Hey folks, thanks for your beautiful comments on my Balikbayan dress. I'm still waiting for the weather to warm up so I can wear it! Things have been harried here in the best possible way; things are just falling into place in every aspect of my life. However, it also means I haven't been getting a lot of sewing done and I'm still trying to keep up with my blog-reading after the Me-Made-March frenzy.
But I've had two things on my mind lately. The first is the irony of wanting to have a sustainable, quality wardrobe (promoted by things like Me-Made-March and my personal Fashion on the Ration challenge) and being an avid sewist who loves to create new things. They sometimes seem like the antithesis of the other. While one focuses on having less, the other is about creating more. Where do you stand on this?
Some like to think they're updating their wardrobe, piece by piece. A new beautiful piece displaces an old not-so-fabulous one, or perhaps new pieces are created to fill in the gaps of a current wardrobe. Others simply feel that there is always room in their closets for me-mades and still others that derive the most pleasure in the process of sewing (rather than the wearing of the garment) and that the accruing wardrobe is a manifestation of a crafty life.
I'm not sure where I stand on this, and perhaps it will shift with the season. But I began sewing seriously a year ago, when my life was very different, and I've now arrived at a place where I feel my wardrobe is more than sufficient. It could be more beautiful, but it does adequately equip me for my everyday life. Though I'll always fantasize about new things, I find myself now wondering how I can improve the things I already have.
Put another way: Perhaps the biggest benefit sewing has given me is not new items in my closet but a better sense of my own body and the skills and confidence to adapt existing items (garments and patterns). So I've become better at making choices about what cuts and colors flatter me and I've pared my closet accordingly. Rarely do I wear something anymore that I just hate and makes me feel self-conscious.
Another life change is that I've just bought my first bike in about a decade. When I lived in the capital, I bought a cheap roadbike with drop handlebars and zipped 1.5 miles to work through bumper-to-bumper traffic. But I'm so easily dissuaded. Mid-Atlantic humidity, the weight of my pack, the clumsiness of carrying the bike up and down stairs and locking it up. By the end, I left it on a pole to be picked for parts.
I'd sort of sworn off bike commuting after that. But this whole sewing-thing has delved me into a more Yes-I-Can mentality. Case in point, I've also discovered some staying power with the things I've always recognized as worthwhile pursuits but never had the tenacity for: Supporting local businesses, eating seasonally and locally, and composting. So why not bike commuting? I live in an awfully bike-friendly community and the commute to work is all flat with nearly no cars for 3 miles each way.

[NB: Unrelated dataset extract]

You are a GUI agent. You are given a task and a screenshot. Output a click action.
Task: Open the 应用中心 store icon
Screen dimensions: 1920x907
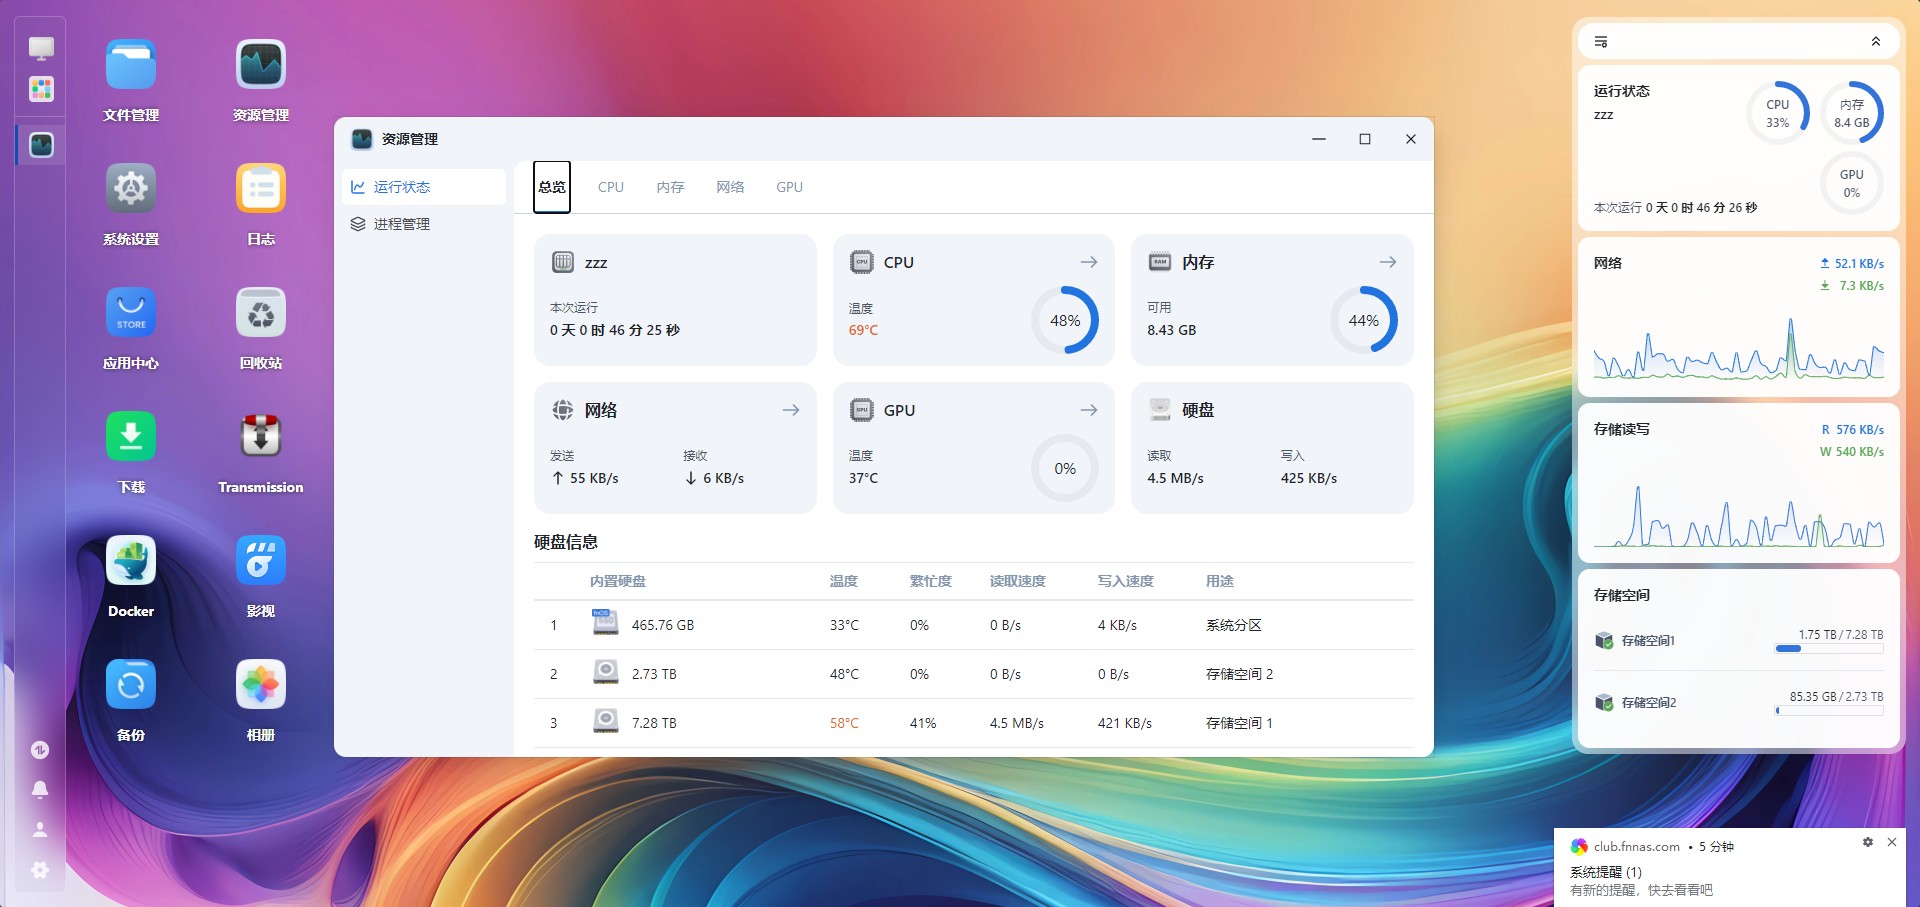[x=131, y=313]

I'm posting this here partly because I believe in the power of public intention (and accountability). A year ago I wanted to be the kind of girl who could take ownership of her style through sewing. Today I want to take ownership of my body and my days this way.
And also true to my sewing tendencies, I thought about what is really going to make me comfortable? And is it quality and stylish to boot? So I bought a Public Bike J7, a locally designed, lightweight steel bike with European flair. And of course I needed a basket like I need pockets on everything.
But if I can stay on the road, this marks a life change and every change seems to find its way to my wardrobe, too. When I returned to working in an office, my wardrobe became much more formal. In fact, it was liberating: I could sew pretty things and actually wear them. And though I bought a bike that's meant to be ridden in skirts and dresses and heels, I'm guessing pencil skirts are off the table. Perhaps it's time to revisit my knit stash: clothes that are meant for movement.
What about you? Does your transportation method and/0r daily environment affect your wardrobe?